题目链接:Paths and Trees
【题意】给出一张无向连通图,求点u到所有点最短路不变的情况下的最小生成树;
【分析】一开始往最小树形图想,可是会超时,果断不会了。其实在连通图上的一点出发到所有点的最短路就是一颗生成树(看来还没完全理解最短路),然而只要在求最短路的时候让每条边的权值尽量小即可。用了spfa做。
【AC CODE】451ms
#include <cstdio>
#include <cstring>
#include <cctype>
#include <cmath>
#include <set>
//#include <unordered_set>
#include <queue>
#include <stack>
#include <vector>
#include <string>
#include <algorithm>
using namespace std;
typedef long long LL;
#define rep(i,a,n) for(int i = a; i < n; i++)
#define repe(i,a,n) for(int i = a; i <= n; i++)
#define per(i,n,a) for(int i = n; i >= a; i--)

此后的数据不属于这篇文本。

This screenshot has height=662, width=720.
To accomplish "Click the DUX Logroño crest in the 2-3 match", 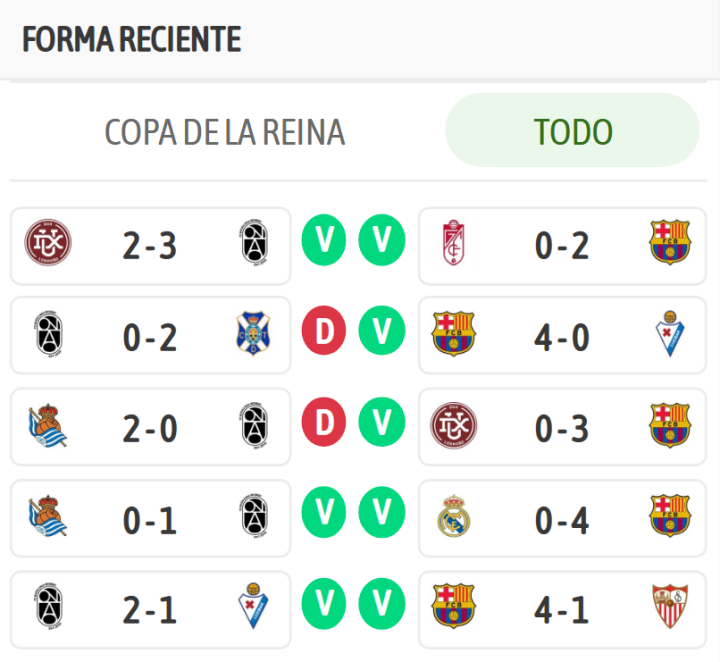I will pos(48,244).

#define clc(a,b) memset(a,b,sizeof(a))
const int MAXN = 300000+10, MAXM = 300000*2+10;
int head[MAXN], tol, nxt[MAXM], to[MAXM], c[MAXM];
inline void add_edge(int u, int v, int cost)
{
nxt[tol] = head[u], to[tol] = v, c[tol] = cost;
head[u] = tol++;
}
bool inq[MAXN];
LL dis[MAXN];
int fre[MAXN];
void spfa(int st)
{
queue<int> q;
q.push(st);
inq[st] = true;
clc(dis,0x3f);
dis[st] = 0;
while(!q.empty())
{
int u = q.front();q.pop();
inq[u] = false;
for(int i = head[u]; ~i; i= nxt[i])
{
int v = to[i];
if(dis[v] > dis[u]+c[i])
{
dis[v] = dis[u]+c[i];
fre[v] = i;
if(!inq[v])
{
q.push(v);
inq[v] = true;
}
}
else if(dis[v] == dis[u]+c[i] && c[i] < c[fre[v]])
{
fre[v] = i;
/*if(!inq[v])
{
q.push(v);
inq[v] = true;
}*/
}
}
}
}
int main()
{
#ifdef SHY
freopen("d:\\1.txt", "r", stdin);
#endif
int n,m;
scanf("%d %d%*c", &n,&m);
clc(head,-1);
tol = 0;
rep(i,0,m)
{
int u,v,cost;
scanf("%d %d %d%*c", &u, &v, &cost);
add_edge(u,v,cost);
add_edge(v,u,cost);
}
int st;
scanf("%d\n", &st);
spfa(st);
LL sum = 0;
repe(i,1,n)
{
if(i != st)
sum += c[fre[i]];
}
printf("%I64d\n", sum);
repe(i,1,n)
{
if(i == st) continue;
printf("%d ", fre[i]/2+1);
}
putchar('\n');
return 0;
}